Cette stratégie vaccinale n’en est pas mois très novatrice et plusieurs entreprises, comme la célèbre biotech Moderna, aux Etats-Unis, misent sur ce type de vaccins.

Christophe d’Enfert, le directeur scientifique de l’Institut Pasteur résume :

Le principe (de cette vaccination) est de faire entrer une molécule d’ADN dans des cellules humaines. Les cellules sont situées au site de l’injection vont reconnaître la molécule d’ADN, elles vont ensuite la « transcrire » en une molécule d’ARN et produire la protéine Spike du virus SARS-CoV-2, à partir de cette molécule d’ARN.

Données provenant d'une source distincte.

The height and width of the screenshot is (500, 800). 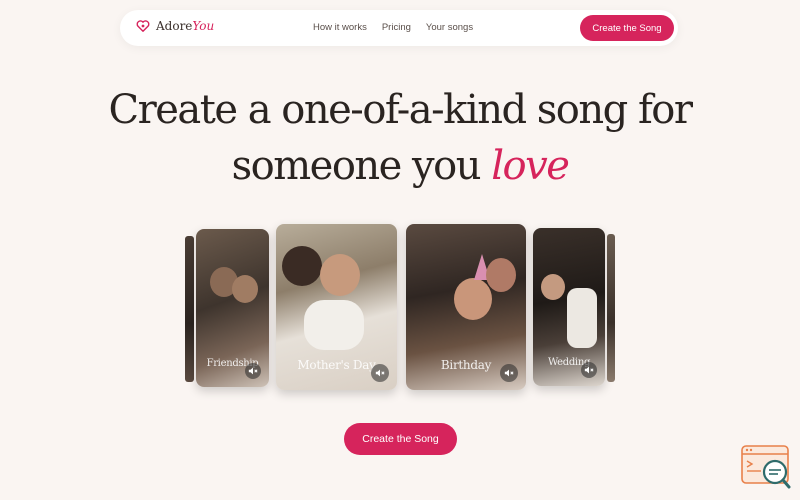 I want to click on nav-link-your-songs: Your songs, so click(x=450, y=28).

Ensuite, le mécanisme devient plus classique, on espère que le système immunitaire reconnaîtra cette protéine Spike ennemie et développera des anticorps capables de la neutraliser.

Le schéma est totalement différent d’un vaccin classique, souligne encore le professeur d’Enfert : « Nos cellules vont être finalement l’usine qui va produire la protéine du nouveau coronavirus, qui sera ensuite reconnue par le système immunitaire. » Dans le cas de Moderna, les scientifiques utilisent non pas un fragment d’ADN du SARS-CoV-2 mais directement l’ARN messager. Autrement dit le « maillon manquant entre l’ADN et la protéine Spike » précise Christophe d’Enfert. L’ARN messager est effectivement comme une copie d’une portion de l’ADN qui transmet un message permettant aux cellules de fabriquer des protéines. En l’occurrence, l’objectif est encore et toujours de fabriquer la fameuse protéine Spike qui permet au nouveau coronavirus de se fixer sur un récepteur de nos cellules humaines puis de pénétrer à l’intérieur et de s’y multiplier.

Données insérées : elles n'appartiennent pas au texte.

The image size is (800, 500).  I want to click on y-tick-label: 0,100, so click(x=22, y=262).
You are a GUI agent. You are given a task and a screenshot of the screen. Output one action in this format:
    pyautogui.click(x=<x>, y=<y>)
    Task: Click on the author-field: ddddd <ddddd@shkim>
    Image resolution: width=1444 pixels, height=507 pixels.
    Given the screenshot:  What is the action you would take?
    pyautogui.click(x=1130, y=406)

Pour l’instant, à l’Institut Pasteur, les expériences sur les modèles animaux semblent très prometteuses, mais les chercheurs ne se sont pas encore lancés dans une phase clinique.

« Effectivement je dirais qu’on n’est peut-être moins avancés sur cette stratégie de vaccination que d’autres acteurs, comme Moderna, CureVac ou BioNTch Biontech », admet Christophe d’Enfert, « et on s’interroge donc sur : faut-il ou pas s’engager dans des phases cliniques avec ce candidat vaccin à ADN ? ».

Il est vrai que le développement de ce type de vaccins est très coûteux ajoute le directeur scientifique de l’Institut Pasteur. A titre d’exemple, l’Allemagne vient d’allouer tout récemment 627 millions d’euros aux groupes BioNTech et CureVac afin de financer leurs recherches déjà bien avancées. Et Moderna a lancé au mois d’août un essai clinique de phase 3 sur 30 000 volontaires.

La Fondation, dont un tiers du budget général provient de la générosité des donateurs, s’interroge donc sur l’opportunité de développer un vaccin à ADN que d’autres sont aussi en passe de savoir réaliser. Christophe d’Enfert parle de « réalisme ».

Le chemin vers ce graal vaccinal n’est cependant pas encore achevé, conclut le directeur scientifique de l’Institut :

Les vaccins à ADN et ARN posent de vraies questions en termes de sécurité parce qu’on n’a pas forcément le même recul que celui que l’on peut avoir avec des vaccins d’un autre type.

Christophe d’Enfert prend l’exemple du vaccin rougeole que Pasteur sait fabriquer depuis des années : « Même si des vaccins recombinants dérivés du vaccin rougeole n’ont pas encore atteint le marché, on sait que le vaccin rougeole a été utilisé sur un nombre très important d’enfants, sans effets secondaires majeurs, avec une efficacité très importante. Ce recul là, on ne l’a pas encore sur la vaccination ADN, ce qui ne veut pas dire qu’il ne faut pas aller de l’avant. »

En prenant bien sûr le plus de précautions possibles pour s’assurer que ce type de vaccination n’est pas associé à des problèmes d’effets secondaires.